[[ DATA, beginning ]]

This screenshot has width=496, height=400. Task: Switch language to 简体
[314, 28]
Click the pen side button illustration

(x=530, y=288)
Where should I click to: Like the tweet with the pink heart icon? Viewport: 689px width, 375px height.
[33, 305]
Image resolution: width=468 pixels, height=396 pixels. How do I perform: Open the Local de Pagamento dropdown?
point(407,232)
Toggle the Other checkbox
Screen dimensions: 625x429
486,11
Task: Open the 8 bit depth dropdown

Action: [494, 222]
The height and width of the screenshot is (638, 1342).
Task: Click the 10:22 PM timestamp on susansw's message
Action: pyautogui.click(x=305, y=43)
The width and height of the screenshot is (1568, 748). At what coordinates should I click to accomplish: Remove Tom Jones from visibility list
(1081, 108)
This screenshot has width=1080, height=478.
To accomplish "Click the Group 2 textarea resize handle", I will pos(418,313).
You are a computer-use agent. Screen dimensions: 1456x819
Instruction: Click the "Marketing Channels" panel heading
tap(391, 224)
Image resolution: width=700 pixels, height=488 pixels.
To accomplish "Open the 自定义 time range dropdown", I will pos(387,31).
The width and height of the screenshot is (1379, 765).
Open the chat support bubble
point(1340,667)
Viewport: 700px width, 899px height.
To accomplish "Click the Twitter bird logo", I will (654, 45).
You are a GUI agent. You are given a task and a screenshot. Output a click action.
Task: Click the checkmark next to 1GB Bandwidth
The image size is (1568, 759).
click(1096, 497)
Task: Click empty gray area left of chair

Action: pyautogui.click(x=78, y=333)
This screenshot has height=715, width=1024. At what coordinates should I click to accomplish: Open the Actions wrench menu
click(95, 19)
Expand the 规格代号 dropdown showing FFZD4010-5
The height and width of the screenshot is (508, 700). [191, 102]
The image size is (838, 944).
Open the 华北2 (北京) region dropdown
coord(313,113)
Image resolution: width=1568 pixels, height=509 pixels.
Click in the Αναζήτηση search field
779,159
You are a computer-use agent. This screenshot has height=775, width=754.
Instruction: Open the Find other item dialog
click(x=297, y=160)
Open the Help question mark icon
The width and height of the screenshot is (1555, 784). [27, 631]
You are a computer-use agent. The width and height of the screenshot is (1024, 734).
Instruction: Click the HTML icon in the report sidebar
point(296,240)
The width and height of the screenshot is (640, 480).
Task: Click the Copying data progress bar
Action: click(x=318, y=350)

[[ DATA, end ]]

EXERCISE DESCRIPTION: Your job is to restate all of the data word for word.

TASK OUTPUT:
This screenshot has width=496, height=400. Task: Switch language to 简体
[314, 28]
Click the pen side button illustration

(x=530, y=288)
Where should I click to: Like the tweet with the pink heart icon? Viewport: 689px width, 375px height.
[33, 305]
Image resolution: width=468 pixels, height=396 pixels. How do I perform: Open the Local de Pagamento dropdown?
point(407,232)
Toggle the Other checkbox
Screen dimensions: 625x429
486,11
Task: Open the 8 bit depth dropdown

Action: [494, 222]
The height and width of the screenshot is (638, 1342).
Task: Click the 10:22 PM timestamp on susansw's message
Action: pyautogui.click(x=305, y=43)
The width and height of the screenshot is (1568, 748). At what coordinates should I click to accomplish: Remove Tom Jones from visibility list
(1081, 108)
This screenshot has width=1080, height=478.
To accomplish "Click the Group 2 textarea resize handle", I will pos(418,313).
You are a computer-use agent. Screen dimensions: 1456x819
Instruction: Click the "Marketing Channels" panel heading
tap(391, 224)
Image resolution: width=700 pixels, height=488 pixels.
To accomplish "Open the 自定义 time range dropdown", I will pos(387,31).
The width and height of the screenshot is (1379, 765).
Open the chat support bubble
point(1340,667)
Viewport: 700px width, 899px height.
To accomplish "Click the Twitter bird logo", I will (654, 45).
You are a GUI agent. You are given a task and a screenshot. Output a click action.
Task: Click the checkmark next to 1GB Bandwidth
The image size is (1568, 759).
click(1096, 497)
Task: Click empty gray area left of chair

Action: pyautogui.click(x=78, y=333)
This screenshot has height=715, width=1024. At what coordinates should I click to accomplish: Open the Actions wrench menu
click(95, 19)
Expand the 规格代号 dropdown showing FFZD4010-5
The height and width of the screenshot is (508, 700). [191, 102]
The image size is (838, 944).
Open the 华北2 (北京) region dropdown
coord(313,113)
Image resolution: width=1568 pixels, height=509 pixels.
Click in the Αναζήτηση search field
779,159
You are a computer-use agent. This screenshot has height=775, width=754.
Instruction: Open the Find other item dialog
click(x=297, y=160)
Open the Help question mark icon
The width and height of the screenshot is (1555, 784). [27, 631]
You are a computer-use agent. The width and height of the screenshot is (1024, 734).
Instruction: Click the HTML icon in the report sidebar
point(296,240)
The width and height of the screenshot is (640, 480).
Task: Click the Copying data progress bar
Action: click(x=318, y=350)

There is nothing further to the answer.